◆ PROBLEM REQUIREMENTS:
In the material below, the lines from the one containing "Image resolution: width=403, height=2576." through the one containing "PM मोदी के कटआउट" are to be given again exactly, ends included, and no others.

◆ RECORDS TO USE:
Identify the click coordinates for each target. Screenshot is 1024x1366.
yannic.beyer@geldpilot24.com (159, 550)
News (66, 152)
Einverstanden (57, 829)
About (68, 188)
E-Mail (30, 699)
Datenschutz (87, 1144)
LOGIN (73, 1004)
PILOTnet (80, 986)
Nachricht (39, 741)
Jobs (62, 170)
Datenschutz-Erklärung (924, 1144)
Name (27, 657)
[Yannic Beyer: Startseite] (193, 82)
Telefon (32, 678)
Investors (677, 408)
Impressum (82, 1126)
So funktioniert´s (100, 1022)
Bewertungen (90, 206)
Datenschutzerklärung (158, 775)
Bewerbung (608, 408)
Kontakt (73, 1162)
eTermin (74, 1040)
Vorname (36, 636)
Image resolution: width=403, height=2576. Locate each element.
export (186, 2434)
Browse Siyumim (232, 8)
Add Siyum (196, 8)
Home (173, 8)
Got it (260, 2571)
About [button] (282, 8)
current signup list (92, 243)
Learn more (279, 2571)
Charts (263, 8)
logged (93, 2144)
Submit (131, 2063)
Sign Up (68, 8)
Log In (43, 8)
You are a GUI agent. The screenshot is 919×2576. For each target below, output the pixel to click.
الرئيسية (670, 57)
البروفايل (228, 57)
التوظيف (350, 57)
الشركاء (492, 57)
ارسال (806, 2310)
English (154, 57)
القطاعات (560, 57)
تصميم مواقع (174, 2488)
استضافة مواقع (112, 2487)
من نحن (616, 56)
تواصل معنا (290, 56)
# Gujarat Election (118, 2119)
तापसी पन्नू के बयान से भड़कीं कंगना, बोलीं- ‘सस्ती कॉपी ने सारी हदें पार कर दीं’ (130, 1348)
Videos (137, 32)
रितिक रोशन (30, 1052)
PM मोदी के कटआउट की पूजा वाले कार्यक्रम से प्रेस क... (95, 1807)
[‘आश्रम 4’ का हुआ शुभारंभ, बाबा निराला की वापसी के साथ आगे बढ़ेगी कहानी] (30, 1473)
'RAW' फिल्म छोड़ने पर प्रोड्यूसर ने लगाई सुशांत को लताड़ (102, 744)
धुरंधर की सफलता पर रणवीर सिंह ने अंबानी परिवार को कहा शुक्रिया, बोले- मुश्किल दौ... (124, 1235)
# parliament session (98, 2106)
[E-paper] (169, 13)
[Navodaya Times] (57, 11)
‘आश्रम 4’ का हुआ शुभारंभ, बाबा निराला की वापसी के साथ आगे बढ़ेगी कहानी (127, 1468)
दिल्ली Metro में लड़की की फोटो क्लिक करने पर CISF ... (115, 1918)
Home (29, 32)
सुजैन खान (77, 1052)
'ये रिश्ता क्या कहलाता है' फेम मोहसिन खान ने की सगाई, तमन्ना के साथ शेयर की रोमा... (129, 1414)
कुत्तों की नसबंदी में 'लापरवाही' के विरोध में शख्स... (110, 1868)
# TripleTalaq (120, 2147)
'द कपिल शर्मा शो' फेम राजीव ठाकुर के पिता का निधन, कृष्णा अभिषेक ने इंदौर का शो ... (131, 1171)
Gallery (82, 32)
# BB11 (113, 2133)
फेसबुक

◆ EXERCISE OUTPUT:
Image resolution: width=403, height=2576. Locate each element.
export (186, 2434)
Browse Siyumim (232, 8)
Add Siyum (196, 8)
Home (173, 8)
Got it (260, 2571)
About [button] (282, 8)
current signup list (92, 243)
Learn more (279, 2571)
Charts (263, 8)
logged (93, 2144)
Submit (131, 2063)
Sign Up (68, 8)
Log In (43, 8)
You are a GUI agent. The screenshot is 919×2576. For each target below, output the pixel to click.
الرئيسية (670, 57)
البروفايل (228, 57)
التوظيف (350, 57)
الشركاء (492, 57)
ارسال (806, 2310)
English (154, 57)
القطاعات (560, 57)
تصميم مواقع (174, 2488)
استضافة مواقع (112, 2487)
من نحن (616, 56)
تواصل معنا (290, 56)
# Gujarat Election (118, 2119)
तापसी पन्नू के बयान से भड़कीं कंगना, बोलीं- ‘सस्ती कॉपी ने सारी हदें पार कर दीं’ (130, 1348)
Videos (137, 32)
रितिक रोशन (30, 1052)
PM मोदी के कटआउट की पूजा वाले कार्यक्रम से प्रेस क... (95, 1807)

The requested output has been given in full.